Canada’s listeria outbreak serves as a lesson for all

Listeria outbreak rocketed Canada’s food safety system to top of mind in 2008

TORONTO — The deadly, nationwide outbreak of a previously anonymous
bacterium has pushed Listeria and food safety to the forefront of the
public consciousness, but experts warn that people are mistaken if they
think avoiding Maple Leaf cold cuts amounts to safe eating in 2009.

Canadians
can expect food-borne illness outbreak levels to hold steady, or even
increase, in the absence of wholesale changes in how such events are
tracked and managed, said Rick Holley, a food science professor at the
University of Manitoba.

“The organisms that are going to be
involved in causing food-borne illnesses may change, but we have done
(very little) to reduce the frequency with which food-borne illness
occurs in Canada,” Holley said.

About 40 per cent of the food
produced in Canada is manufactured under federal regulations, while
much of the remainder is subject to provincial guidelines.

That’s symptomatic of the multi-jurisdictional, sometimes unco-ordinated, nature of food safety in Canada, said Holley.

“If
someone says to me, ‘I’m not going to buy any more Maple Leaf meat
because it’s very risky, they don’t know what they’re doing, I’m going
to buy locally,’ Well, think again,” he said.

“The local guy doesn’t have to deal with the federal regulations.”

If
there was a government funded, central database for information on
food-borne illness, food scientists would be able to identify risks
then manage them, Holley said.

“If we carry on the way that we
are right now, nothing, believe me, is going to change in terms of the
frequencies with which we see food-borne illness in Canada, except that
it’s going to increase as the population increases.”

Brian Evans,
executive vice-president and chief veterinary officer of the Canadian
Food Inspection Agency, said the federal agency is “fully committed” to
building such a database.

“At the end of the day… prevention is our best effort and our most important priority,” Evans said.

“At
the same time we do realize the limits, that no food-safety system will
ever be perfect and will ever be able to eliminate all risk from the
food supply.”

In August, Maple Leaf Foods (TSX:MFI) began a
recall of ready-to-eat meat products amid a nationwide Listeria
outbreak. Twenty people died in the outbreak, which was linked to a
Maple Leaf facility in Toronto.

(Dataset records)
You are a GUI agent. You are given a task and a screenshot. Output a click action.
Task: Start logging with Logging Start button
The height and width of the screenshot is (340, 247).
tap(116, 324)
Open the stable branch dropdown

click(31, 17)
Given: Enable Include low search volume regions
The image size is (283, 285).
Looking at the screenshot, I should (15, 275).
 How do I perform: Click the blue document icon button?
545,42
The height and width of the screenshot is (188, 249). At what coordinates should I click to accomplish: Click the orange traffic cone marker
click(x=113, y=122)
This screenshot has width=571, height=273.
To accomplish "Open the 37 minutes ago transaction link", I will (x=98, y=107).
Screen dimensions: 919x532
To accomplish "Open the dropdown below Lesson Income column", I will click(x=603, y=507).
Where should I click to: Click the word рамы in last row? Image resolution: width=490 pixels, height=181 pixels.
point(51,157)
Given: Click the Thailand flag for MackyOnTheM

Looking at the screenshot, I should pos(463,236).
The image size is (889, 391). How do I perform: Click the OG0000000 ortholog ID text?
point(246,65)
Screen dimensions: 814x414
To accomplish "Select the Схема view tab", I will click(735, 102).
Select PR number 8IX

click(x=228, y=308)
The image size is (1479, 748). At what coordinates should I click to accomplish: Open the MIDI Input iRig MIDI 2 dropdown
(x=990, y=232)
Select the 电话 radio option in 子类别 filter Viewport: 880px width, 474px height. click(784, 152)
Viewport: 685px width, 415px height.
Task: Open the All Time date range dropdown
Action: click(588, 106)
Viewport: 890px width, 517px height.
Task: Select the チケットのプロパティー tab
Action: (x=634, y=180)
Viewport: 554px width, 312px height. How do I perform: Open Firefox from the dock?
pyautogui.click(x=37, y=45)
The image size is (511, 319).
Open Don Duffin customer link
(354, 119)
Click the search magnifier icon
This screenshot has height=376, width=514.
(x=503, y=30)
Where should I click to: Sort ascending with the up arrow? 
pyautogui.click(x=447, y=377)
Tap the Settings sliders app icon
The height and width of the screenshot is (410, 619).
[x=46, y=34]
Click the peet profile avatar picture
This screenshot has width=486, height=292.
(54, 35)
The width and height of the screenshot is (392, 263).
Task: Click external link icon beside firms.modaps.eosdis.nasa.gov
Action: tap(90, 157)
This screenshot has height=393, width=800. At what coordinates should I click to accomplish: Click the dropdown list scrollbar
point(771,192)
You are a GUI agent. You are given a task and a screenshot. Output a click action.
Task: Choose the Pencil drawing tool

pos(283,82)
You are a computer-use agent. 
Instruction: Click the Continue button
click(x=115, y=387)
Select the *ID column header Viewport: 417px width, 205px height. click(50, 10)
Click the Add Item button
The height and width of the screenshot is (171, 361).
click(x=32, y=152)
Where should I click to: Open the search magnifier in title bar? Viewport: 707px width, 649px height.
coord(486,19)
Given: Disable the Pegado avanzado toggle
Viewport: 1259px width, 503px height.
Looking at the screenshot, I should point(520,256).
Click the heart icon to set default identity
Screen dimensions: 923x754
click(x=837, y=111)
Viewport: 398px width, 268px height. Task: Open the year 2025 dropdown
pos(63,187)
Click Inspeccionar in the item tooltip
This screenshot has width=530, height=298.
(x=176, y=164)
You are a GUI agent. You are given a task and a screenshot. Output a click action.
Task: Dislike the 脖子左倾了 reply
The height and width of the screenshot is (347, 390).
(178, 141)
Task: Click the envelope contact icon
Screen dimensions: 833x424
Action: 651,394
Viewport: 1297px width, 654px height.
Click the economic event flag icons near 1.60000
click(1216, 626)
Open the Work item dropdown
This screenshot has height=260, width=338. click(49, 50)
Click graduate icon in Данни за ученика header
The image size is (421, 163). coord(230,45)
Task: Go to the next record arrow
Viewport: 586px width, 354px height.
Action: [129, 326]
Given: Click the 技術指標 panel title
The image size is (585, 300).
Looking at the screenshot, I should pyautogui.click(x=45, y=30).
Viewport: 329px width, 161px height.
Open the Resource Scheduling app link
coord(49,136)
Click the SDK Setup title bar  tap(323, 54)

## Tasks for this exercise
A. List every organization named in full in the article on Canada's listeria outbreak.
B. Continue the article on Canada's listeria outbreak, starting after its final sentence.

## Answers by item number
A.
University of Manitoba
Canadian Food Inspection Agency
Maple Leaf Foods

B.
Listeria, which had been little
known outside food safety circles, became a household word and many
were shocked to learn – via repeated messaging from both food
inspection officials and Maple Leaf CEO and president Michael McCain –
that it’s everywhere.

It’s in the soil, on produce, and likely on
kitchen countertops in millions of homes. Proper cleaning and cooking
protocols must be followed to reduce the threat of illness.

“Food
safety became a very much front-of-mind issue in 2008, not necessarily
for the right reasons, but nevertheless, I think that’s a positive
overall,” Evans said. “I think it is important that people have an
understanding.”

People are more familiar with food-borne
outbreaks of E. coli or salmonella because their incidence of causing
illness in people is higher than Listeria, Evans said. With that
bacteria, only the subspecies Listeria monocytogenes causes human
illness, and then only in the elderly, immuno-compromised and pregnant
women.

The public education efforts of McCain and Evans appear to be working, at least for Maple Leaf.

Company
data shows consumer confidence in early December was at 91 per cent –
up from 64 per cent in the immediate aftermath of the recall.

“(It) was certainly a game-changing year for food safety in this country in many ways,” McCain said.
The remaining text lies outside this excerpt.